Once out of the hills the scenery change back to dry and arid flat(ish) lands, and the people look noticeably poorer than the hill folk. Like Malawi there are a lot of half built and half derelict houses all along the road side.



Tanzania has a large muslim population so we passed many small mosques on the journey.


There is also a road upgrade project on, well that is what I am assuming anyway. Along virtually the whole length of the road stand houses with red and green X’s painted on them. Red are closer to the road than green and some of the green have 30m on the side, which I am assuming marks a line thirty metres from the edge of the current road. I guess someday they will be flattened.

We have been advised to not take photos of people out of the truck as it can upset some of the locals, so most of my shots are empty of people, but I assure you there are a lot about. Some are friendly and wave, the kids on the way to and from school particularly so. Most of the photos are taken through the window so loads of reflections – too lazy to drop the window!


This road is apparently littered with crashed trucks, we saw a couple today.

**DATA LISTING**
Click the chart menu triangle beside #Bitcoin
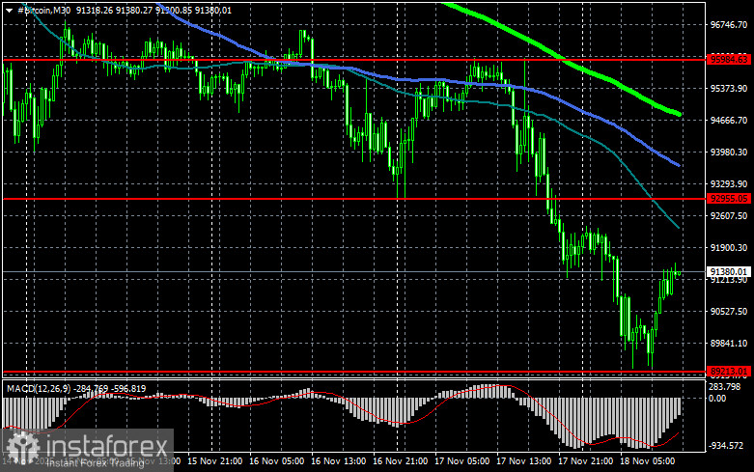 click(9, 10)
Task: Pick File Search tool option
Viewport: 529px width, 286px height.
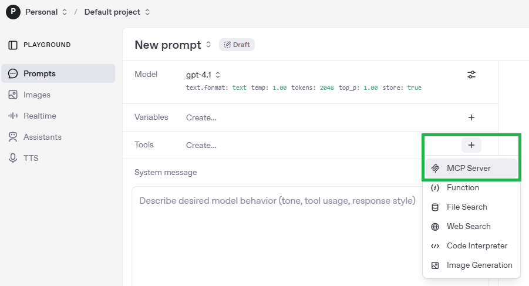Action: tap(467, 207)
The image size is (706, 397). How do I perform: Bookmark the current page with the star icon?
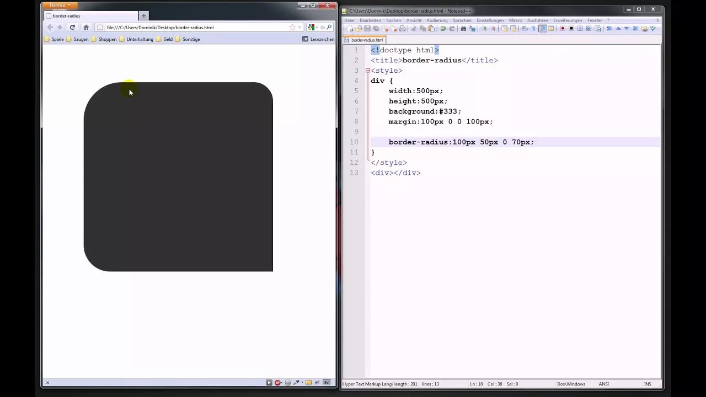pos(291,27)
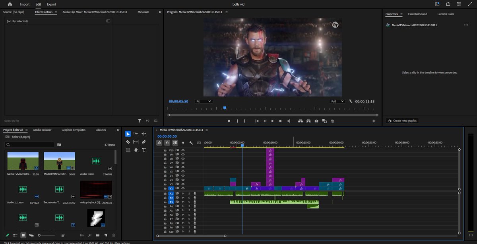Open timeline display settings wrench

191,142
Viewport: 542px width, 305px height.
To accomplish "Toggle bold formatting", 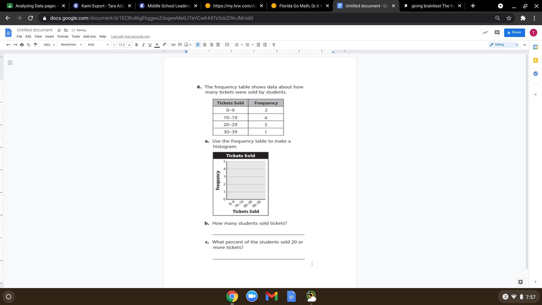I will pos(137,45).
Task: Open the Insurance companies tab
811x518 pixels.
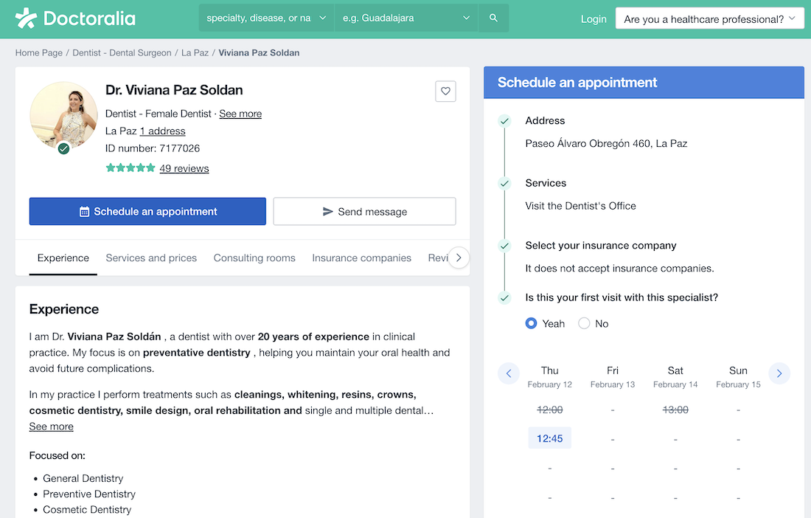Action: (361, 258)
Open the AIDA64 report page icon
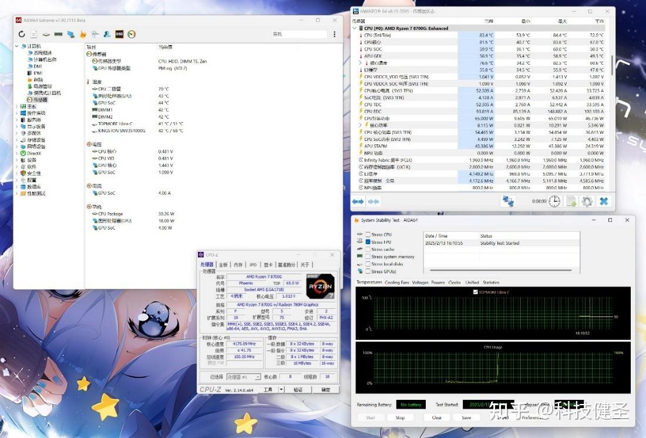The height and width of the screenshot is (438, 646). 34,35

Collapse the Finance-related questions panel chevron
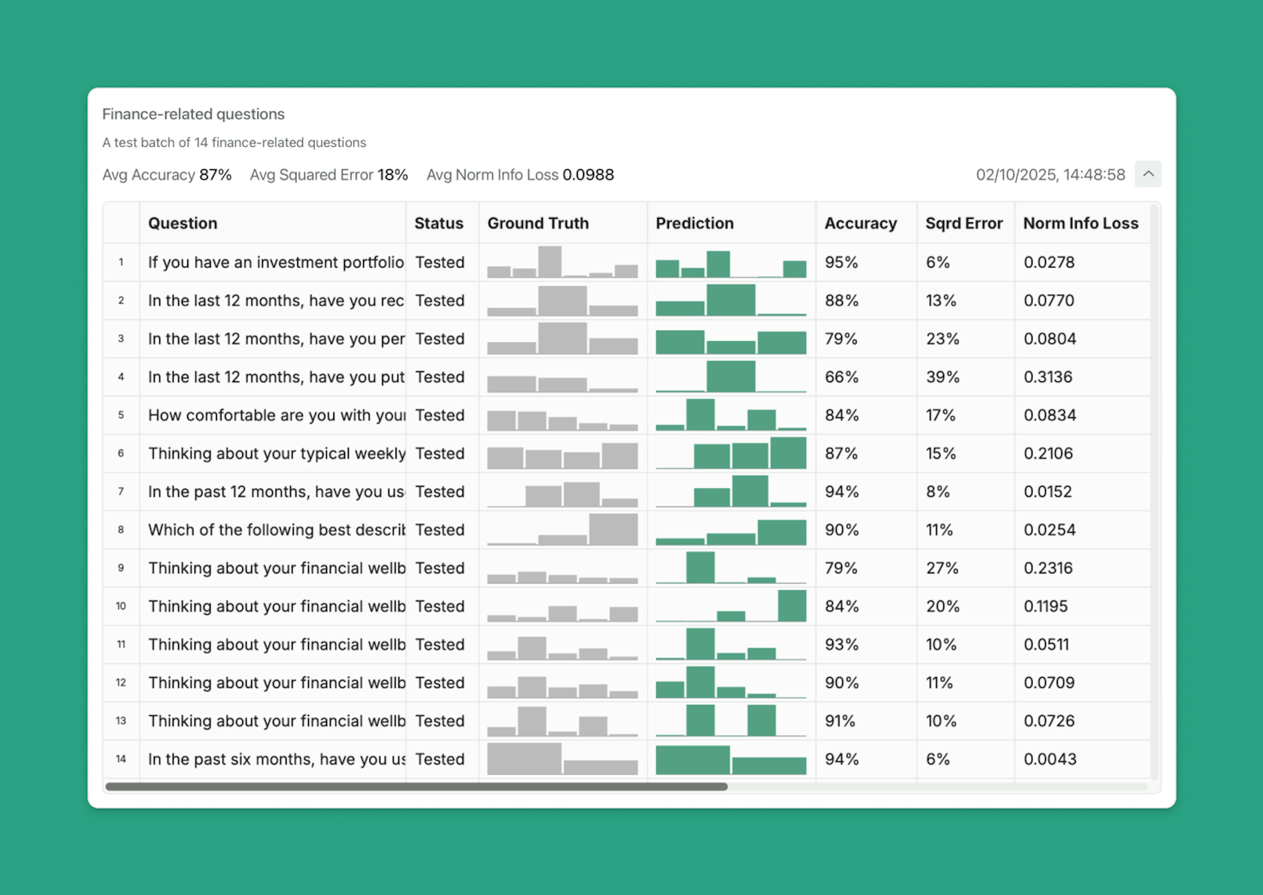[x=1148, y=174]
==
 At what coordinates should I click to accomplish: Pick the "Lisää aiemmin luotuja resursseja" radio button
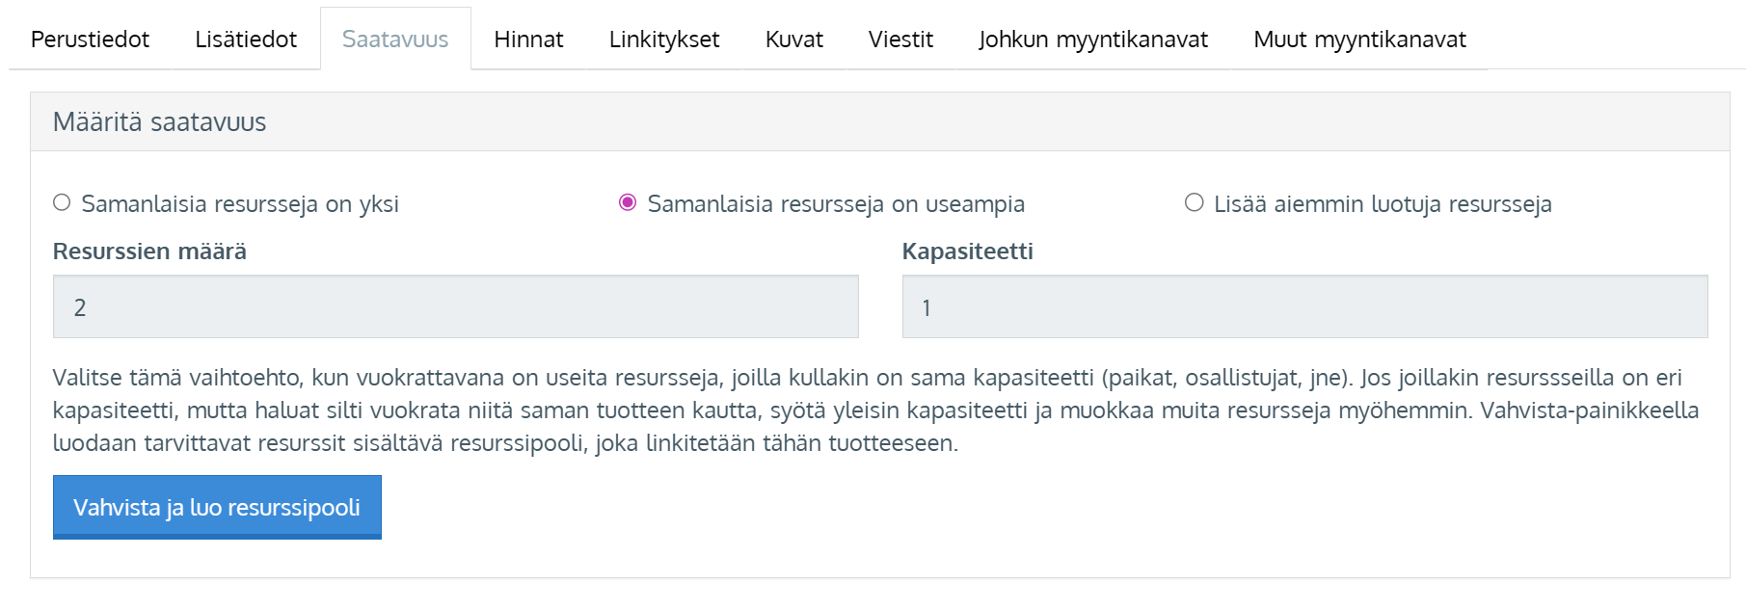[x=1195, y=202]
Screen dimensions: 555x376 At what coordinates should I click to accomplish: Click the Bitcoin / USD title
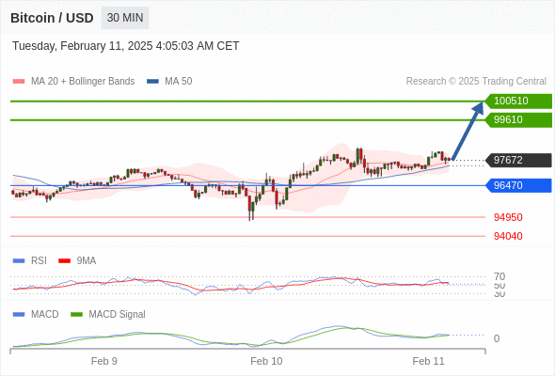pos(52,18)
---
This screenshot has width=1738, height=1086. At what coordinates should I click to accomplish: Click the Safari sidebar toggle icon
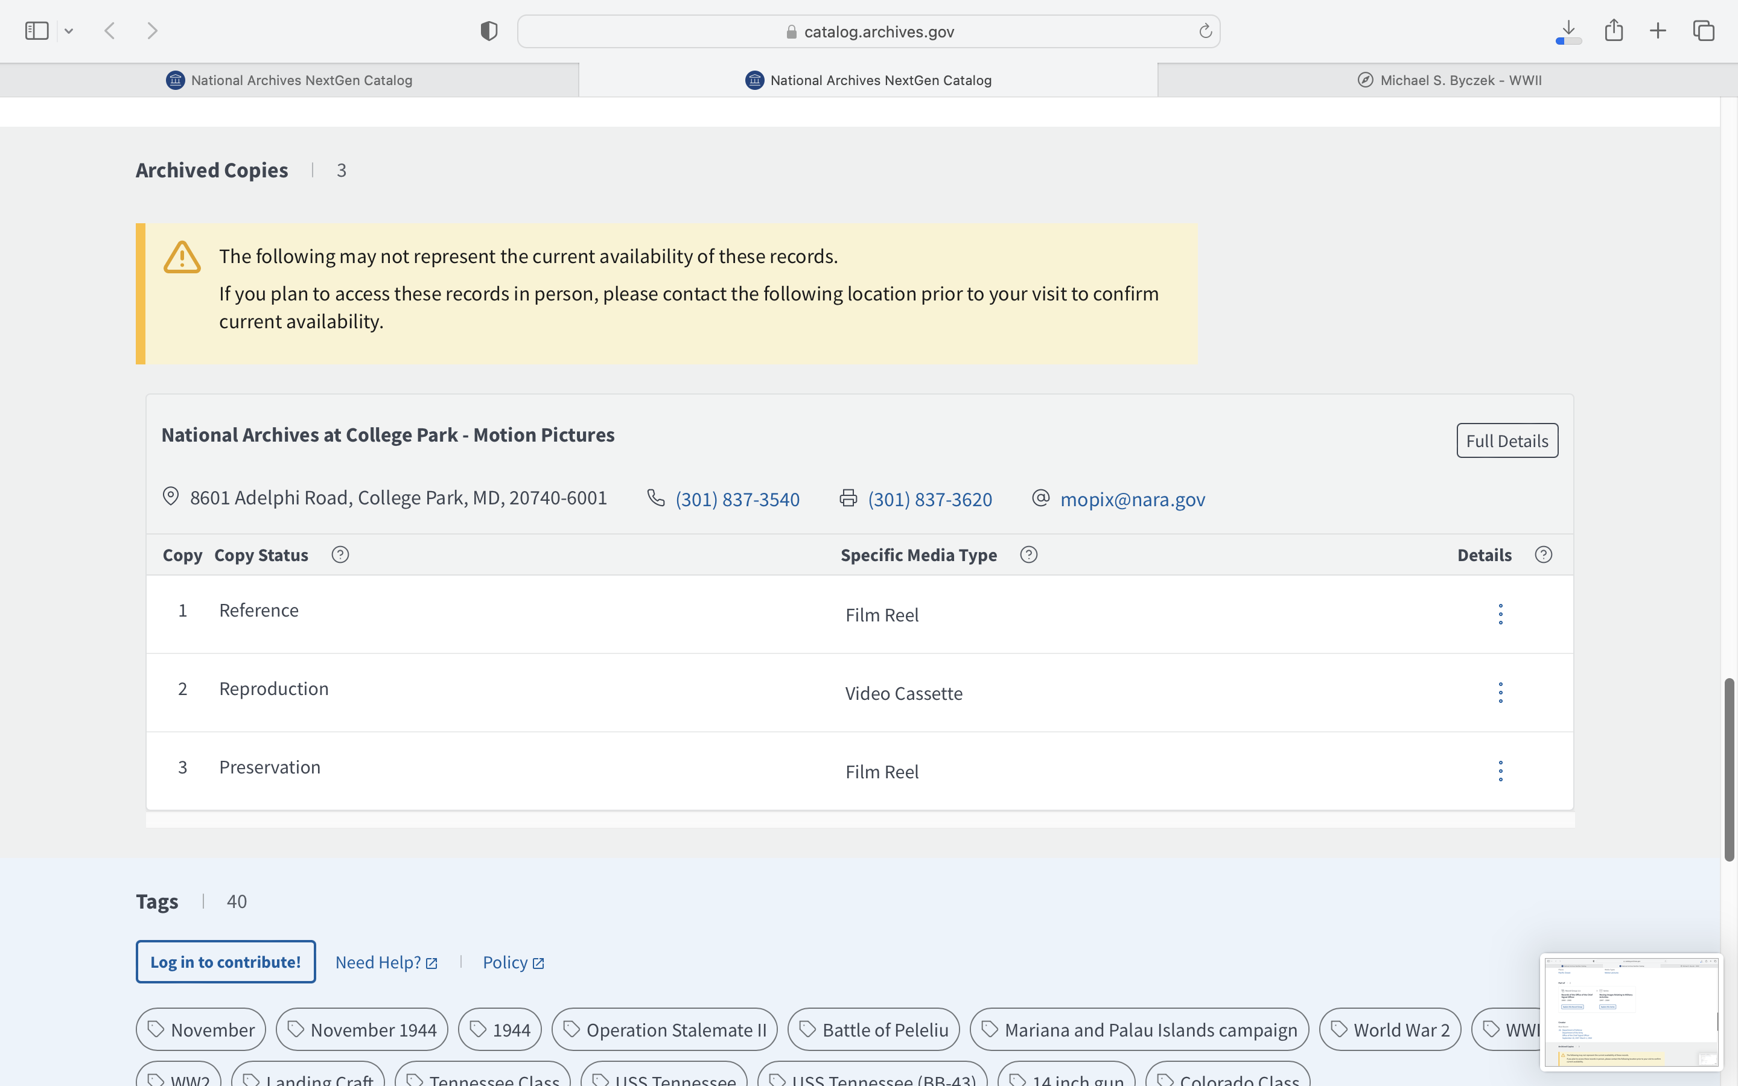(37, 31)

**REQUIREMENT A**
Retype the travel text about Tanzania from "We have been" down to "a couple today.".
**REQUIREMENT B**
Answer these questions using the travel text about Tanzania:
(i) Which color of X is painted on houses closer to the road?
(ii) What did the travelers pass many of on the journey?
(iii) What does the writer say this road is littered with?

**COMPLETE RESPONSE A**
We have been advised to not take photos of people out of the truck as it can upset some of the locals, so most of my shots are empty of people, but I assure you there are a lot about. Some are friendly and wave, the kids on the way to and from school particularly so. Most of the photos are taken through the window so loads of reflections – too lazy to drop the window!


This road is apparently littered with crashed trucks, we saw a couple today.

**COMPLETE RESPONSE B**
(i) Red
(ii) Small mosques
(iii) Crashed trucks